While I did not have any specific research questions in mind, I was able to uncover some interesting things by exploring the wealth of data in front of me. One of the things I promised to deliver was relay churn - a statistic to show the stability of the network. The Y axis, or the "churn ratio" is rather abstract, but it tells us the percentage of unique router fingerprints from one cohort that appear in the following cohort. Unfortunately, it requires a significant amount of database power to produce (large table scans are necessary when grouping routers by time period - the smaller the interval the longer the operation takes). However, the logic is clear and is easily accomplished from the database. The churn graphs may find their way onto the website, but the underlying processes may need to be optimized further.
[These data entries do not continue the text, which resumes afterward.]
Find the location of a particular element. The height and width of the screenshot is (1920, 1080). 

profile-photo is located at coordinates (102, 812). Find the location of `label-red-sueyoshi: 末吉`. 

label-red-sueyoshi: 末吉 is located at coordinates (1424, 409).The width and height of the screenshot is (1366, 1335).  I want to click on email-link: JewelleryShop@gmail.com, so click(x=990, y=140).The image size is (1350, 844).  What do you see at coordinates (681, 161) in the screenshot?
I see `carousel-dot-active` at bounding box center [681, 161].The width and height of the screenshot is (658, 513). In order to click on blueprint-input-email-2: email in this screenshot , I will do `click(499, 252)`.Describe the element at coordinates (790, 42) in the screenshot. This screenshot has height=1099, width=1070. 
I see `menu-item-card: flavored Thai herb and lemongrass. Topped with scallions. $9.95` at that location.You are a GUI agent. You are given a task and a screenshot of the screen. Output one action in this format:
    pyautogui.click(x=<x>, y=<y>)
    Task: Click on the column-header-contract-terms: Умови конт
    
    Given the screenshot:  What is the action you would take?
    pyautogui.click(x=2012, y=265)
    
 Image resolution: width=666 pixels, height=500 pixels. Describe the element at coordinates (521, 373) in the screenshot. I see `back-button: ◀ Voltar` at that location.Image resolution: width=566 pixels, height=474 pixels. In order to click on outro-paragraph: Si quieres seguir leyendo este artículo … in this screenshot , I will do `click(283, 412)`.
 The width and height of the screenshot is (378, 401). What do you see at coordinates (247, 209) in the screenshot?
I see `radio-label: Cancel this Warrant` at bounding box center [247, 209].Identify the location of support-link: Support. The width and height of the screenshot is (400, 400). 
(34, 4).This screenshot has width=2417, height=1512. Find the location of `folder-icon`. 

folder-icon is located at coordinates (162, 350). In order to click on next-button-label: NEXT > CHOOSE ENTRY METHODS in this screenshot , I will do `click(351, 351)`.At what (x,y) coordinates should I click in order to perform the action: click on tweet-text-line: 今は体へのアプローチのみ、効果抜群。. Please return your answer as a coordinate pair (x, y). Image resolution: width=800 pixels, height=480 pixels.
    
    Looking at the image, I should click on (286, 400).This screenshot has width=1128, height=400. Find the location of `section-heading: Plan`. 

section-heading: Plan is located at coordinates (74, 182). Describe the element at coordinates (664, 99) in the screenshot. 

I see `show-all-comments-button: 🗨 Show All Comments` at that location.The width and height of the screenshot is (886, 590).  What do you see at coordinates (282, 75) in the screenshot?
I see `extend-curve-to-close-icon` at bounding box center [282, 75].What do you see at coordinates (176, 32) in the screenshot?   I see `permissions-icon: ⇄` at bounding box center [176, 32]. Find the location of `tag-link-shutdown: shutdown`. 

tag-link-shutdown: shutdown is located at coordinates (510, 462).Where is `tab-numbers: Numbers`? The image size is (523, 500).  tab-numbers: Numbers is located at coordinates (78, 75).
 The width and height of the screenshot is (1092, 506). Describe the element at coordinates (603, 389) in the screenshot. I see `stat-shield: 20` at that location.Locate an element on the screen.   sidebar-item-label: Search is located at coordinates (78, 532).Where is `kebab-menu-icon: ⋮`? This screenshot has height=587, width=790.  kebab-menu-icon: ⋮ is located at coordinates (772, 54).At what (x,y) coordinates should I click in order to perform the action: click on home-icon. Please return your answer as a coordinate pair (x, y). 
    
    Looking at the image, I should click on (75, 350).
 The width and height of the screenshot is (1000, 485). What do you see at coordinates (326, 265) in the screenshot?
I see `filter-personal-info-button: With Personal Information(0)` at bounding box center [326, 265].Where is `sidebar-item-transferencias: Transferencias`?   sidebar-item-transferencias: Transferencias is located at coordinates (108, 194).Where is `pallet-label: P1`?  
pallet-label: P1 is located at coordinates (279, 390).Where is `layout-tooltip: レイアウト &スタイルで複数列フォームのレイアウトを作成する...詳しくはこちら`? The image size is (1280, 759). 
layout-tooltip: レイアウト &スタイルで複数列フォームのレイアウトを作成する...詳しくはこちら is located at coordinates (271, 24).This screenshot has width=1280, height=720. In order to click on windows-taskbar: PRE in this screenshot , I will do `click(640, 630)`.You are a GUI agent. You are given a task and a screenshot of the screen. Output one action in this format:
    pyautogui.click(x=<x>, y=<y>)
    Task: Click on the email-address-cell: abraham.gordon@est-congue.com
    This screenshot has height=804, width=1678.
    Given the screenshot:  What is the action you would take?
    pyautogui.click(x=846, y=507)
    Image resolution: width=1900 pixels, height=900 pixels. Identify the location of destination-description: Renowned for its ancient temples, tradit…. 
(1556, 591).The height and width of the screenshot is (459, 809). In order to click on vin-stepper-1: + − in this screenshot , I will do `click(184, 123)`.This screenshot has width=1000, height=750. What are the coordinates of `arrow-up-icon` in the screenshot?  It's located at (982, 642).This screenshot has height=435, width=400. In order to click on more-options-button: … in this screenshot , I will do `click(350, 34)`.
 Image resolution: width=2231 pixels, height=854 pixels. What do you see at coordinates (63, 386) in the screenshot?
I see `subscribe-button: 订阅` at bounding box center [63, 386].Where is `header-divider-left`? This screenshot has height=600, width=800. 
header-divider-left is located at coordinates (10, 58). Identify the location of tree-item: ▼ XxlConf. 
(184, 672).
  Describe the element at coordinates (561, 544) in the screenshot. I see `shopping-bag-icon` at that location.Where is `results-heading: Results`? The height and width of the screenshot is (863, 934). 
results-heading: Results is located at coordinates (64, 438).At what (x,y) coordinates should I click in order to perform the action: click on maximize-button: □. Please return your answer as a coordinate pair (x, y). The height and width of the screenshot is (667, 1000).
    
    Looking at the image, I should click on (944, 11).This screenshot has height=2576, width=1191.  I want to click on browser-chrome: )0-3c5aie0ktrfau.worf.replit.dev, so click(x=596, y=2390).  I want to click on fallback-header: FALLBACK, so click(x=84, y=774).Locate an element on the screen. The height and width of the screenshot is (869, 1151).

Either way, a database system ought to open a few doors for us in regards to some of the interesting things we can easily explore. See some of the churn graphs here, and here.
In addition to the back-end and database work, I explored ggplot2 and the R language - the tools used to generate the graphs on the metrics portal. Currently, R communicates with the database to generate graphs on demand (I settled on a Postgres driver for R which was part of GSoC 2008). The goal was to make the graphs parametizable so a user can request a custom or unique graph. The graphs are then served from Rserve and Apache Tomcat. A few examples of the parametizable graphs are currently live on the metrics website which were implemented by Karsten.
Congratulations to the rest of the GSoC'ers John, Kory, and Harry for their successful projects. I want to give a big thank you to @KarstenLoesing for being such a great guide for my foray into the Tor Project and open-source development. It has been a great learning experience. Many thanks to Tor and Google for the opportunity!